L. Lease renewal requirements.
(1) Applicants for rental AFFH units shall, if eligible and if selected
for occupancy, sign leases for a term of no more than two years. As
long as a resident remains eligible and has complied with the terms
of the lease, said resident shall be offered renewal leases for a
term of no more than two years each. Renewal of a lease shall be subject
to the conditions of federal, state or county provisions that may
be imposed by the terms of the original development funding agreements
for the development or to the provisions of other applicable local
law.
(2) If no such provisions are applicable and if a resident's annual gross
income should subsequently exceed the maximum then allowable, as defined
in this chapter, then said resident may complete their current lease
term and shall be offered a nonrestricted rental unit available in
the development at the termination of such lease term, if available.
If no such dwelling unit shall be available at said time, the resident
may be allowed to sign one additional one-year lease for the AFFH
unit they occupy but shall not be offered a renewal of the lease beyond
the expiration of said term.
M. Administrative and monitoring agency. The County of Westchester shall
be responsible for monitoring the AFFH units during the units' periods
of affordability and for monitoring compliance with the affirmative
marketing responsibilities of those creating the AFFH units.
N. Expedited project review process.
(1) Preapplication meeting. The Planning Board's preapplication meeting
process shall be followed in connection with developments which include
AFFH units. The purposes of the preapplication meeting will include
discussion of means to expedite the development application review
process through:
(a)
The early identification of issues, concerns, code compliance
and coordination matters that may arise during the review and approval
process.
(b)
The establishment of a comprehensive review process outline,
proposed meeting schedule, and conceptual timeline.

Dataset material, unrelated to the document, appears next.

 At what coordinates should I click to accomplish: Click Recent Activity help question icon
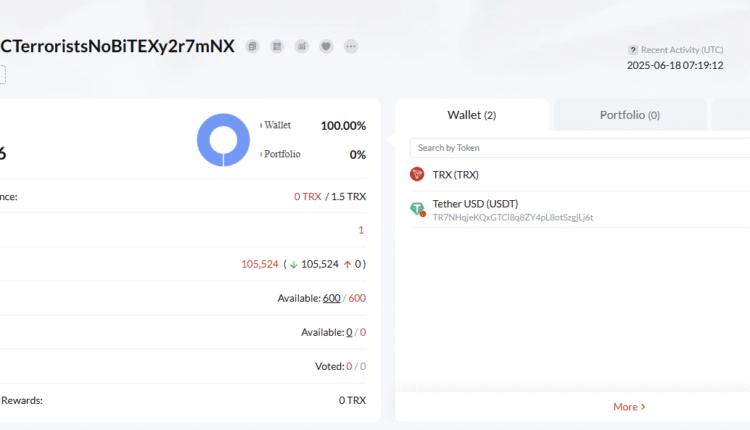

(2) Meeting schedule and timeline. Village departments, boards, commissions,
committees and staff shall endeavor to honor the proposed meeting
schedule and conceptual timeline established as an outcome of the
preapplication process to the greatest extent possible during the
review and approval process, subject to the demonstrated cooperation
of the applicant to adhere to same. Should the approval process extend
beyond one year, an applicant for a development including AFFH units
shall be entitled to at least one additional meeting per year with
the same departments, boards, commissions, or committees to review
any and all items discussed at previous preapplication meetings.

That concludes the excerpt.